Temperature- and medium-dependent secretion of proteins by Shiga toxin-producing Escherichia coli.

作者信息

Ebel F, Deibel C, Kresse A U, Guzmán C A, Chakraborty T

机构信息

Institut für Medizinische Mikrobiologie, Justus-Liebig-Universität Giessen, Germany.

出版信息

Infect Immun. 1996 Nov;64(11):4472-9. doi: 10.1128/iai.64.11.4472-4479.1996.

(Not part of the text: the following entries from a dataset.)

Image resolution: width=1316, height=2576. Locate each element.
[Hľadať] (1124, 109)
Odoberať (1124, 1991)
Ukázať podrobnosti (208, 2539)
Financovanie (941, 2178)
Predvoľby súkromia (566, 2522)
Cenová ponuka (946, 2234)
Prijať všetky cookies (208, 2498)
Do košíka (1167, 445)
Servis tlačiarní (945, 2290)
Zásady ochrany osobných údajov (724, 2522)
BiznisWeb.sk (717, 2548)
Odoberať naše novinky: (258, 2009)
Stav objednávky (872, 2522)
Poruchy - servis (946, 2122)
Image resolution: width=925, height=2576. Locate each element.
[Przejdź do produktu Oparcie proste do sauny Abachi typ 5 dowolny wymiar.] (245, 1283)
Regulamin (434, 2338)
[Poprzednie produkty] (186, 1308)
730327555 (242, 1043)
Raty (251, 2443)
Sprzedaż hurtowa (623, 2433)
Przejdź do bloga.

DOI:10.1128/iai.64.11.4472-4479.1996
PMID:8890194
原文链接:https://pmc.ncbi.nlm.nih.gov/articles/PMC174400/
Abstract

Infections due to Shiga toxin-producing Escherichia coli (STEC) are responsible for severe diarrheal disease in humans and livestock, and these bacteria have recently emerged as a leading cause of renal failure in children. In this study, we have examined medium- and temperature-dependent production of secreted proteins from a STEC O26 serotype strain. Growth of bacteria in Luria broth led to the detection of secreted polypeptides of 104, 55, 54, and 37 kDa (p104, p55, p54, and p37, respectively). When grown in serum-free tissue culture medium, only p104, p37 and two additional polypeptides of 25 and 22 kDa (p25 and p22) were present in supernatant fluids. Production of these polypeptides was growth temperature dependent and induced in cultures grown at 37 degrees C. N-terminal amino acid sequencing revealed that p104 was homologous to the secreted p110 of enteropathogenic Escherichia coli (EPEC), and both proteins belong to a family of secreted proteins in pathogenic bacteria of which the immunoglobulin A protease of Neisseria gonorrhoeae is the prototype. The N-terminal amino acid sequences of p55 and p54 were unique to the STEC strain, while p37 and p25 were found to be highly homologous to the similarly sized EspA and EspB proteins, previously detected in culture supernatants of EPEC. Molecular cloning and sequencing of STEC espB alleles from two different serotypes showed that the encoded polypeptides were about 80% homologous. A monoclonal antibody raised against STEC EspB also cross-reacted with its EPEC analog and allowed us to demonstrate medium- and temperature-dependent production of this important virulence factor in STEC and EPEC strains of differing serotypes.

摘要

产志贺毒素大肠杆菌(STEC)感染可导致人类和家畜严重腹泻疾病,且这些细菌最近已成为儿童肾衰竭的主要病因。在本研究中,我们检测了一株STEC O26血清型菌株分泌蛋白的培养基和温度依赖性产生情况。细菌在Luria肉汤中生长导致检测到104、55、54和37 kDa的分泌多肽(分别为p104、p55、p54和p37)。当在无血清组织培养基中生长时,上清液中仅存在p104、p37以及另外两种25和22 kDa的多肽(p25和p22)。这些多肽的产生取决于生长温度,并在37℃培养的培养物中诱导产生。N端氨基酸测序显示p104与肠致病性大肠杆菌(EPEC)分泌的p110同源,且这两种蛋白都属于致病细菌中分泌蛋白家族,其中淋病奈瑟菌的免疫球蛋白A蛋白酶是原型。p55和p54的N端氨基酸序列是该STEC菌株特有的,而p37和p25被发现与先前在EPEC培养上清液中检测到的大小相似的EspA和EspB蛋白高度同源。对来自两种不同血清型的STEC espB等位基因进行分子克隆和测序表明,编码的多肽约80%同源。针对STEC EspB产生的单克隆抗体也与其EPEC类似物发生交叉反应,并使我们能够证明这种重要毒力因子在不同血清型的STEC和EPEC菌株中的培养基和温度依赖性产生情况。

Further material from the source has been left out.